Exercise passage
=== Begin Enclosure ===
Bayesian CUPED & Sensitivity Analysis

Motivated by the great blog post by Understanding CUPED by Matteo Courthoud, we explore a Bayesian approach to CUPED to understand its sensitivity with respect to the covariance parameter \(\theta\) of the pre-post mean model. I will assume that the reader is already familiar with CUPED and has read Matteo’s blog post (highly recommended!). Here we focus on the sensitivity component. We do not do this in full generality but rather focus on the specific example of Matteo’s blog post.

Warning: Please do not take these results too seriously. This is just a sensitivity analysis I simply felt like doing.

Prepare Notebook

import arviz as az
import jax.numpy as jnp
import matplotlib.pyplot as plt
import numpy as np
import numpyro
import numpyro.distributions as dist
import pandas as pd
import seaborn as sns
from jax import random
from numpyro.handlers import do
from numpyro.infer import MCMC, NUTS

numpyro.set_host_device_count(n=4)

rng_key = random.PRNGKey(seed=42)

rng = np.random.default_rng(seed=42)

az.style.use("arviz-darkgrid")
plt.rcParams["figure.figsize"] = [10, 6]
plt.rcParams["figure.dpi"] = 100
plt.rcParams["figure.facecolor"] = "white"

%load_ext autoreload
%autoreload 2
%config InlineBackend.figure_format = "retina"

Generate Data

We use a synthetic dataset from Matteo’s repository src.dgp. We simulate a pre and post experiment revenue variable under the presence of an intervention ad_campaign in a randomized controlled trial.

def generate_data(rng, alpha=5, beta=0, gamma=3, delta=2, n=100, seed=1):
    np.random.seed(seed)

    # Individuals
    individual = range(1, n + 1)

    # Treatment status
    d = rng.binomial(1, 0.5, n)

    # Individual outcome pre-treatment
    y0 = alpha + beta * d + rng.normal(0, 1, n)
    y1 = y0 + gamma + delta * d + rng.normal(0, 1, n)

    # Generate the dataframe
    return pd.DataFrame(
        {"individual": individual, "ad_campaign": d, "revenue0": y0, "revenue1": y1}
    )


data_df: pd.DataFrame = generate_data(rng)

data_df.head()

	individual	ad_campaign	revenue0	revenue1
0	1	1	5.399774	10.394652
1	2	0	4.094521	6.931078
2	3	1	4.621837	9.959412
3	4	1	6.299228	12.706710
4	5	0	4.643736	7.734321

fig, ax = plt.subplots(nrows=2, ncols=1, sharex=True, sharey=True, layout="constrained")
=== End Enclosure ===
Source data
=== Begin Enclosure ===
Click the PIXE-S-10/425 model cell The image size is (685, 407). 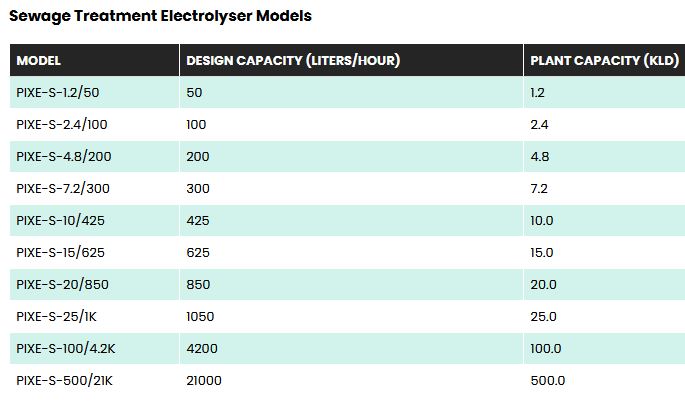point(60,221)
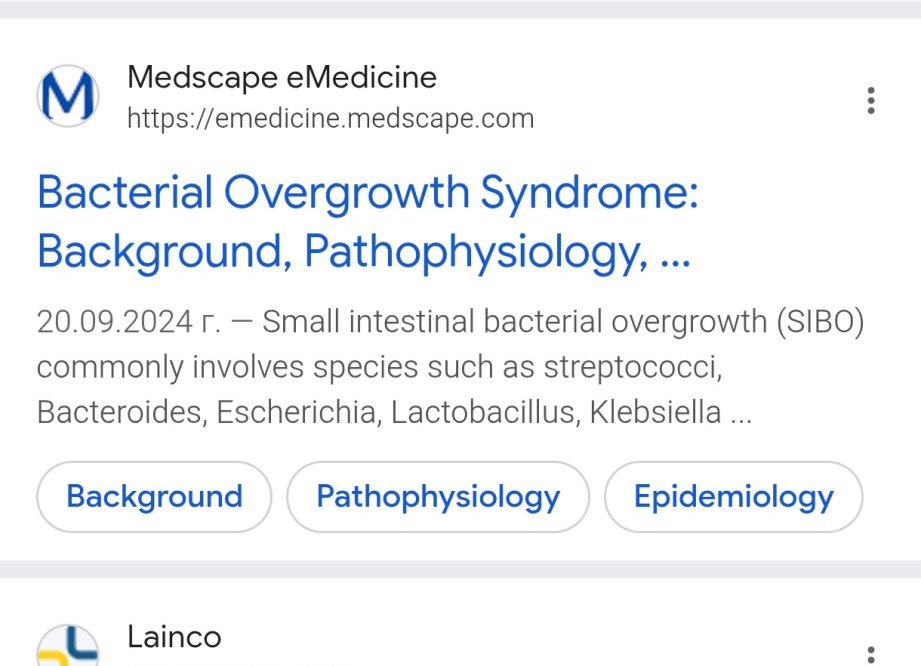Screen dimensions: 921x666
Task: Jump to the Pathophysiology section chip
Action: pyautogui.click(x=438, y=497)
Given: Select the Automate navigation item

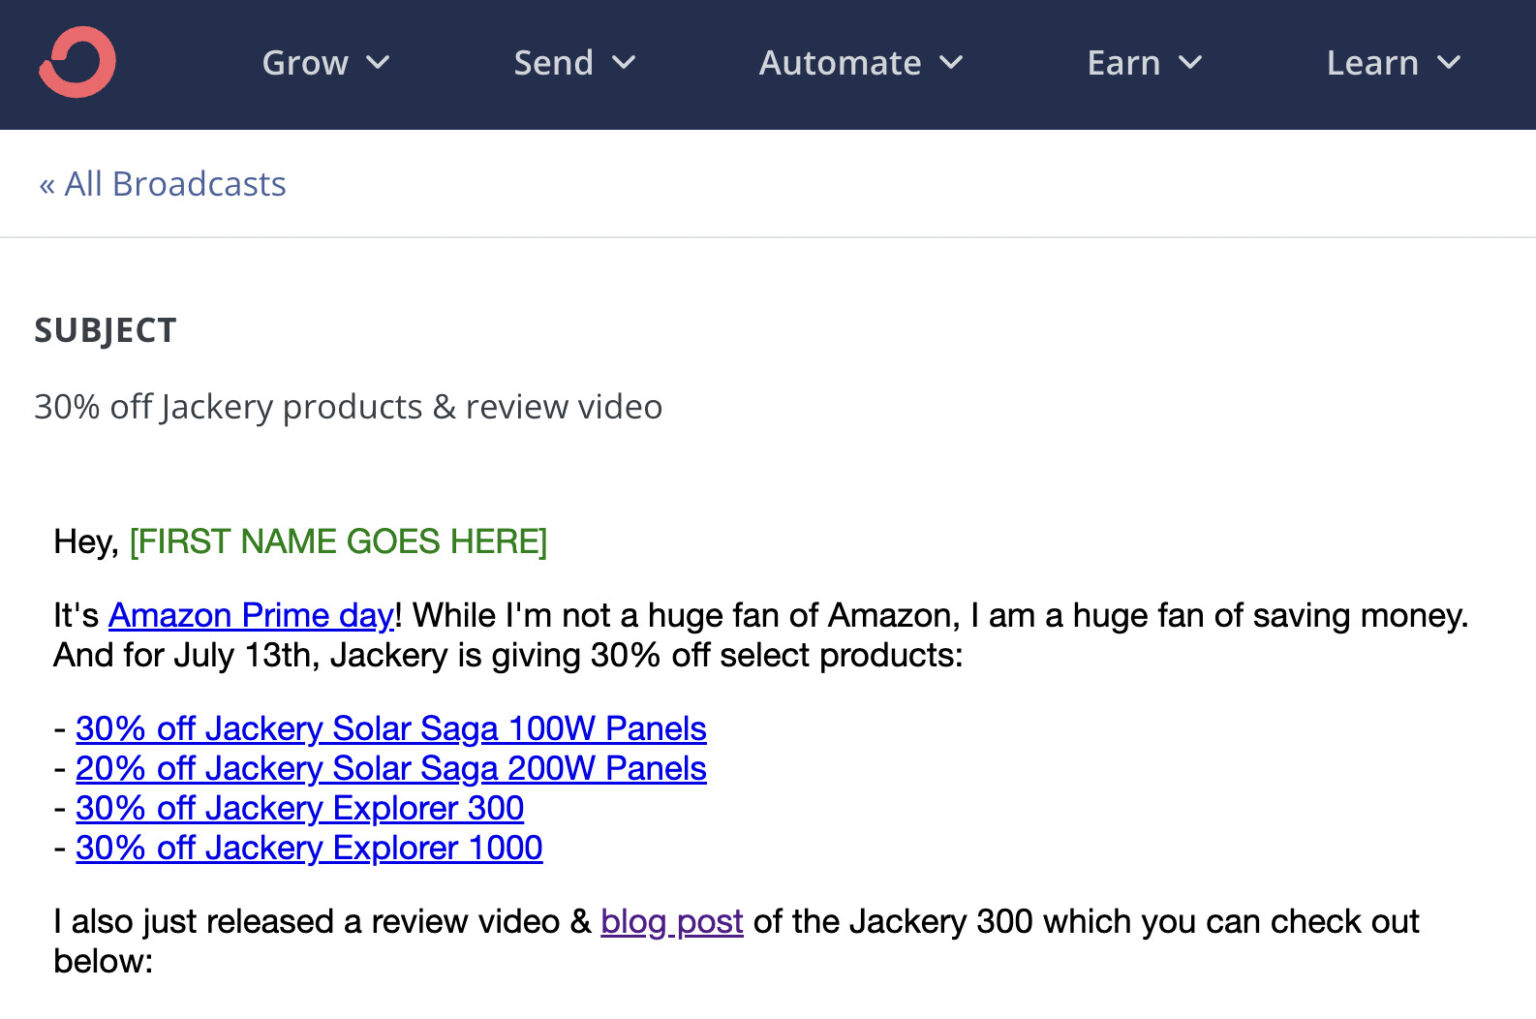Looking at the screenshot, I should (x=839, y=63).
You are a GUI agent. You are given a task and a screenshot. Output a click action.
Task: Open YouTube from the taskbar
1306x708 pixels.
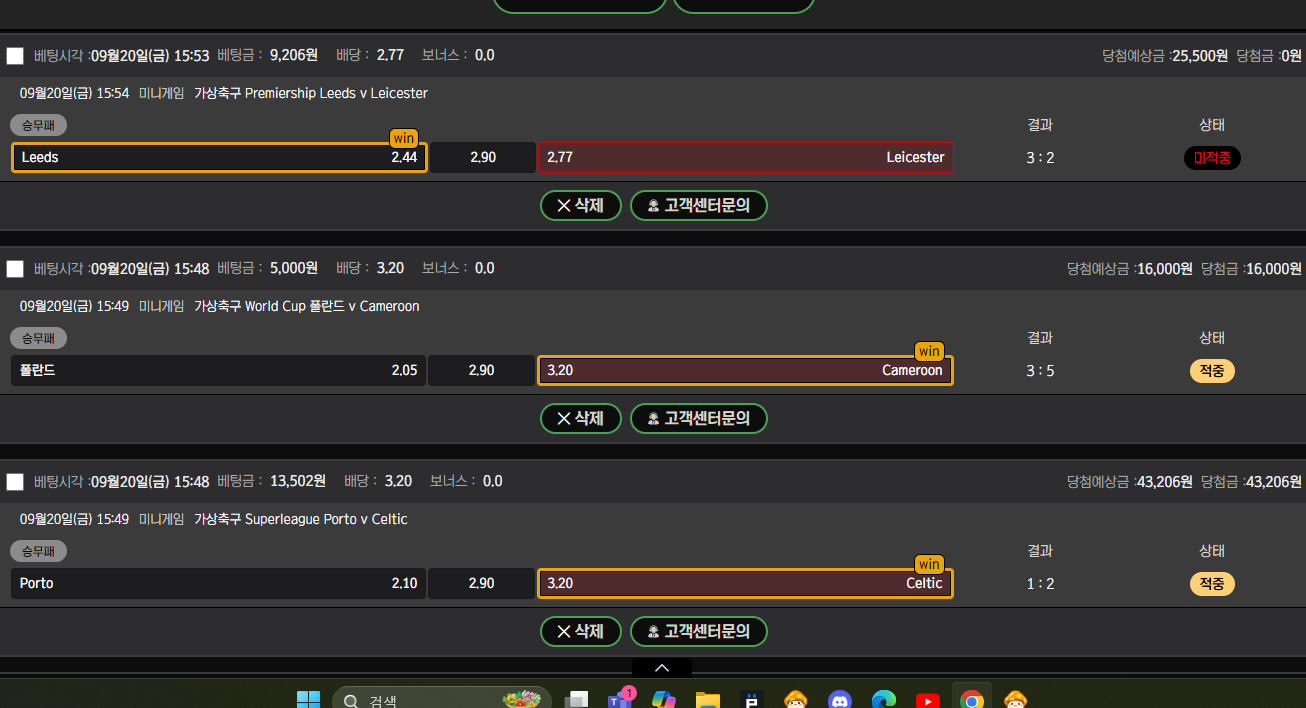point(928,700)
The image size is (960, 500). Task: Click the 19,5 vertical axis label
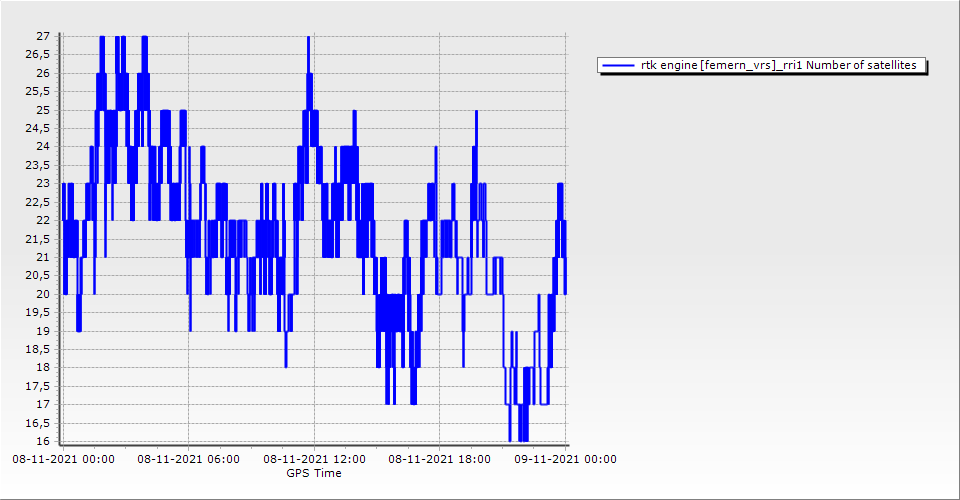(38, 312)
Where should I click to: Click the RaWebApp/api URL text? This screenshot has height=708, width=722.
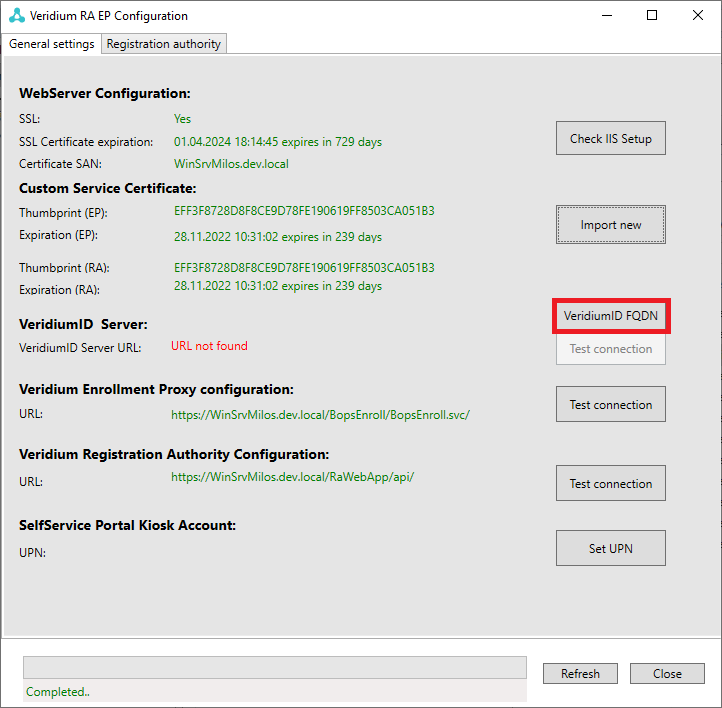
=== End Enclosure ===
Task description
From the Bayesian CUPED text, extract everything from "rng = np.random.default_rng(seed=42)" down to "randomized controlled trial.". The lines that come after the text are unrelated material.

Answer below
rng = np.random.default_rng(seed=42)

az.style.use("arviz-darkgrid")
plt.rcParams["figure.figsize"] = [10, 6]
plt.rcParams["figure.dpi"] = 100
plt.rcParams["figure.facecolor"] = "white"

%load_ext autoreload
%autoreload 2
%config InlineBackend.figure_format = "retina"

Generate Data

We use a synthetic dataset from Matteo’s repository src.dgp. We simulate a pre and post experiment revenue variable under the presence of an intervention ad_campaign in a randomized controlled trial.